I have a proposition to prove FLT

See attachement

Fermat_Theorem1.doc

Some people pointed out there could be some ambiguity in my statements. So I decided to revise it. Could you please help me to find any errors in it?

Fermat Theorem1.doc

We can see immediately there are no integer numbers for n>2 to satisfy the equation.

 

Show me mathematically how you can see this...

d^2(X^(n-2)+Y^(n-2))=Z^n

but

Z^n=X^n+Y^n

so

d^2(X^(n-2)+d^2(Y^(n-2))=X^n+Y^n

which is clearly impossible if X does not equal Y

[math]d^{{2x^{n-2}}+y^{n-2}}=z^n[/math]

but

[math]z^n=x^{n}+y^n[/math]

so

[math]d^{{2x^{n-2}}+y^{n-2}}=x^{n}+y^n[/math]

which is clearly impossible if x does not equal y

You'd be saving yourself a lot of effort and making everything clearer if you use the LaTeX system.

I don't see how this is "clearly" impossible.

d^2(X^(n-2)+Y^(n-2))=Z^n

but

Z^n=X^n+Y^n

so

d^2(X^(n-2)+d^2(Y^(n-2))=X^n+Y^n

which is clearly impossible if X does not equal Y

 

Can you please show mathmatically how that is clearly impossible?

 

incidently for quick super and subscript the [ sub ] and [ sup ] tags are very usefull...
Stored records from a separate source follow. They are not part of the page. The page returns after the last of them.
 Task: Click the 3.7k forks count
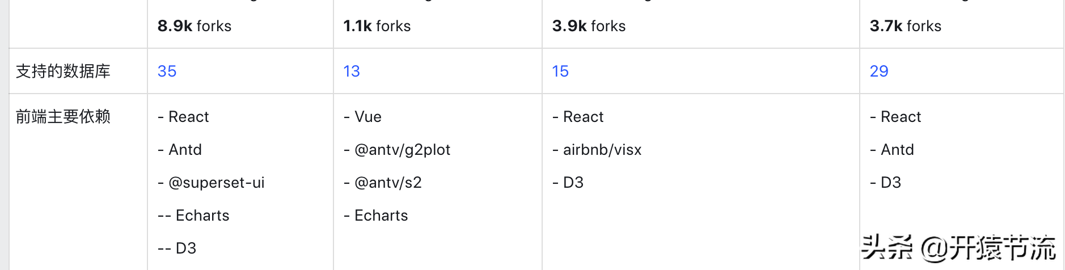coord(905,26)
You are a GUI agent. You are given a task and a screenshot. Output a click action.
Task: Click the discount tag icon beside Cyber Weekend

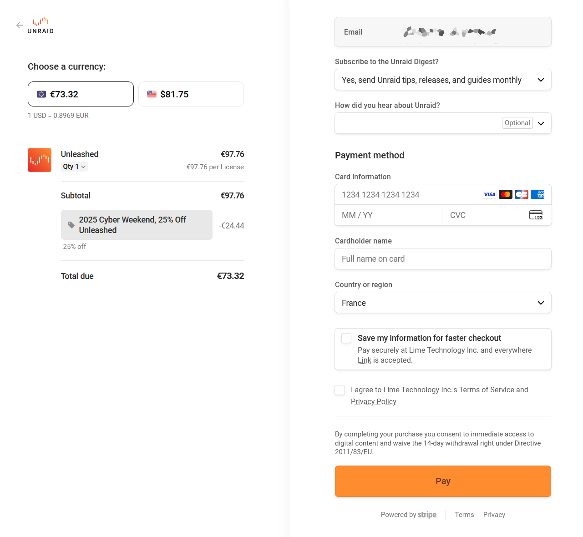71,225
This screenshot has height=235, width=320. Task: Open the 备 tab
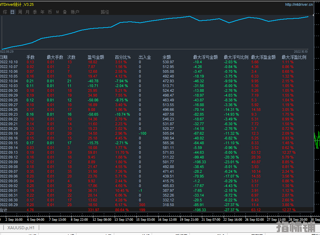(x=65, y=12)
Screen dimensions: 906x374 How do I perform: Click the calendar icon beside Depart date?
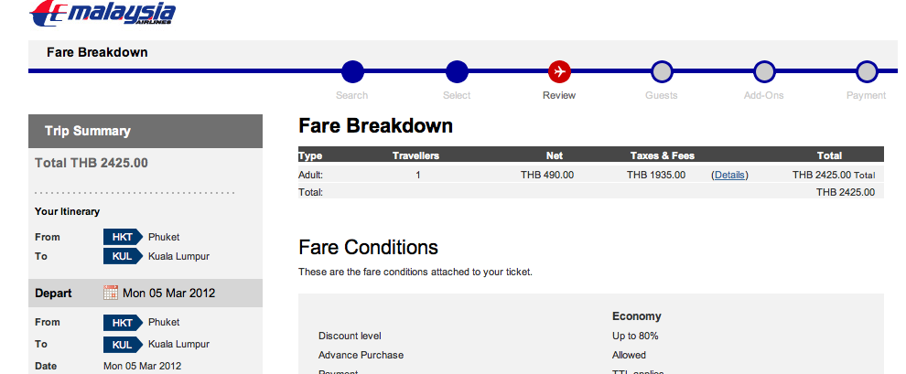tap(111, 294)
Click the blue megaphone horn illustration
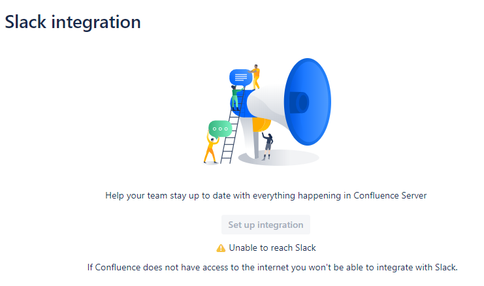 click(x=308, y=102)
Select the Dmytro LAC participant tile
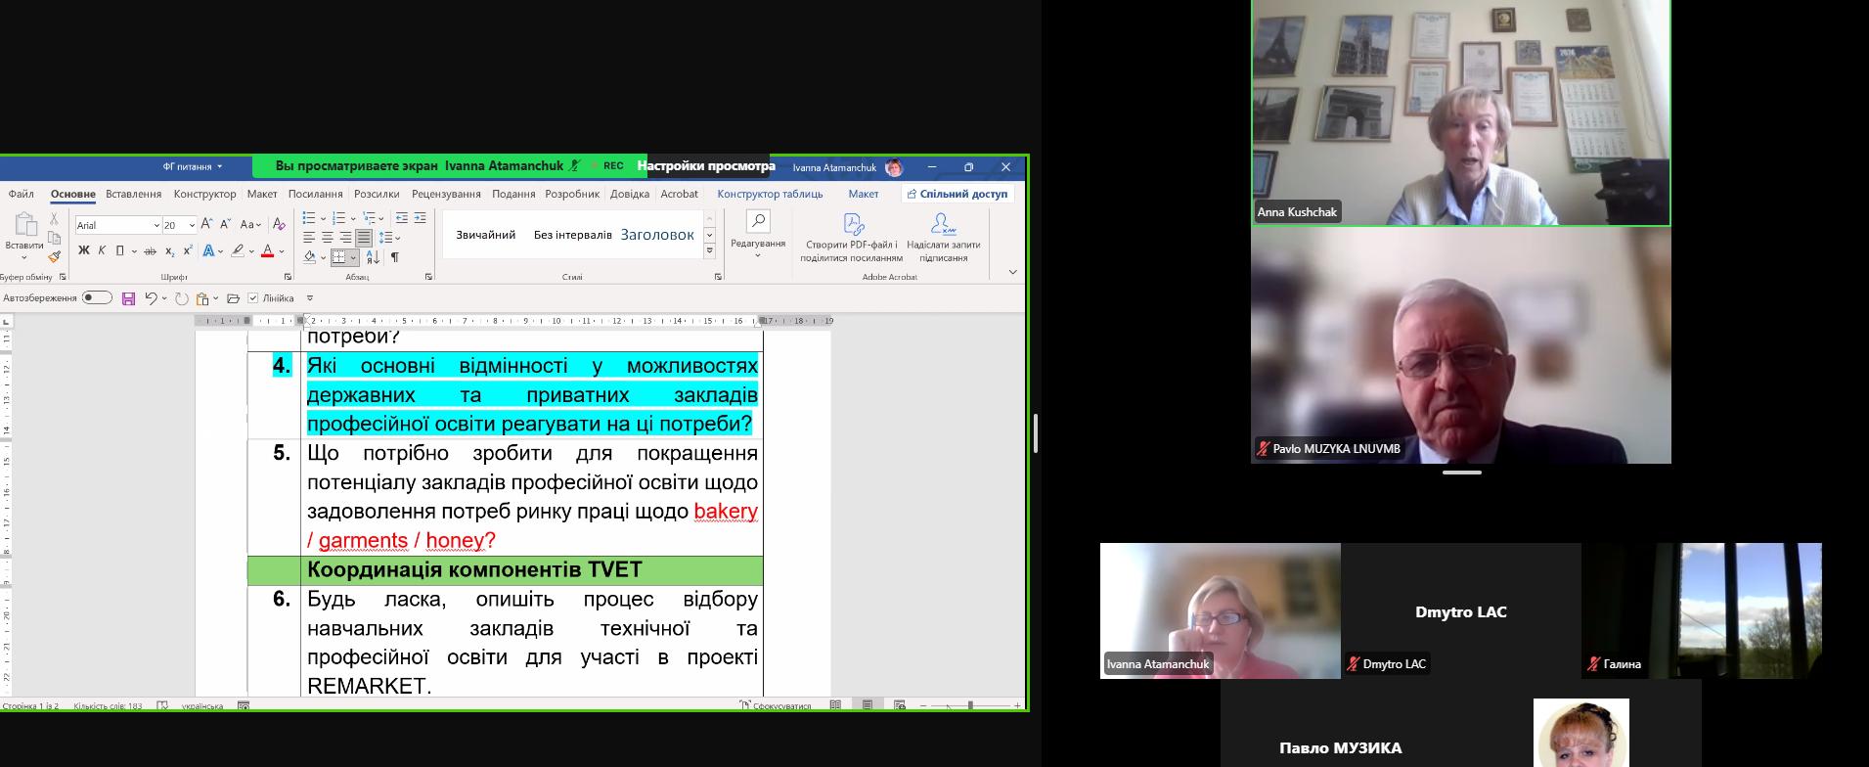 [1461, 611]
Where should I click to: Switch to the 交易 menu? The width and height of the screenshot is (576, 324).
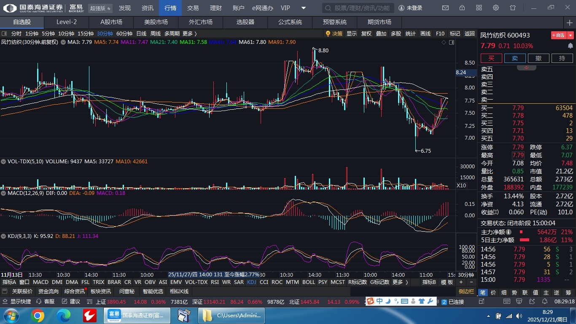(193, 8)
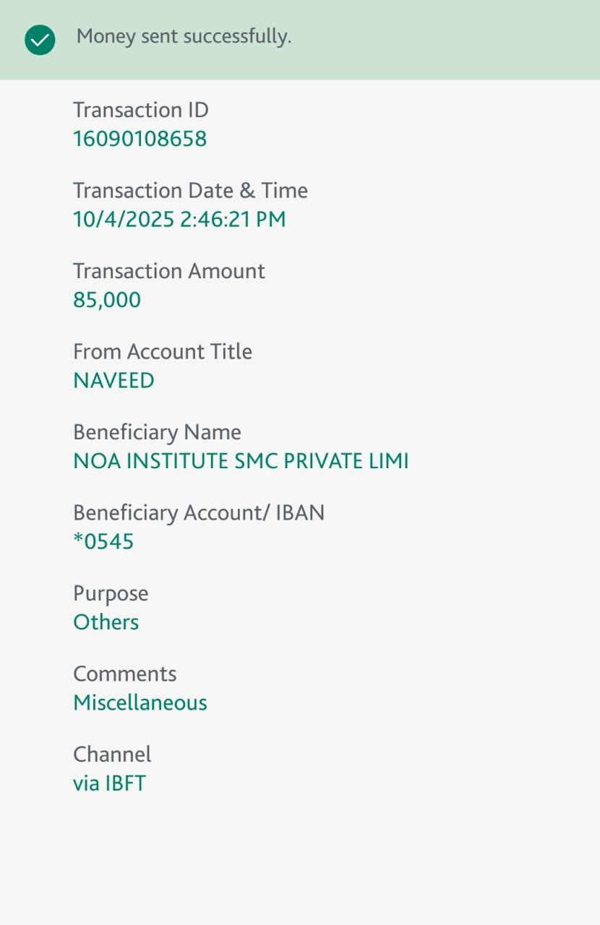The height and width of the screenshot is (925, 600).
Task: Select the channel value via IBFT
Action: pos(109,783)
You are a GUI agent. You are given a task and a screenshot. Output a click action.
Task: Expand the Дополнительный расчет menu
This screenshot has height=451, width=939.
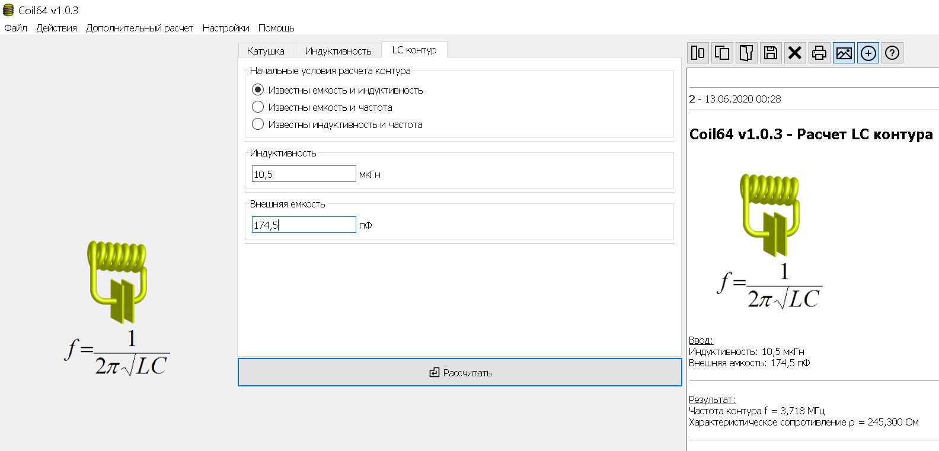click(139, 28)
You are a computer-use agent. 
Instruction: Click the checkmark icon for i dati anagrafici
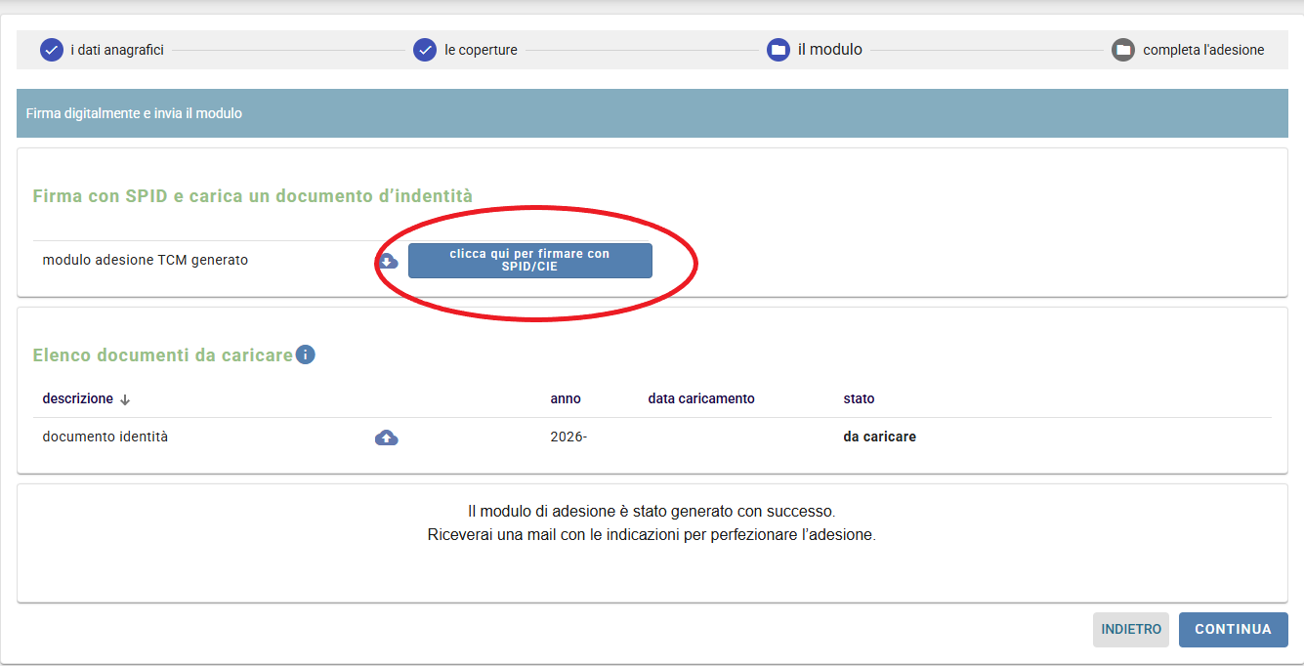coord(52,50)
See attachement . It should clarify the issue

Fermat_Theorem1.doc

d^2(X^(n-2)+Y^(n-2))=Z^n

but

Z^n=X^n+Y^n

so

d^2(X^(n-2)+d^2(Y^(n-2))=X^n+Y^n

which is clearly impossible if X does not equal Y

The thing is when you already assume that x=y when you say "Consider the point P(x' date=' y) where [b']x=y[/b]=d"

 

So of course it only holds when x=y, you assumed it so!

 

Therefore your "proof" does not prove anything.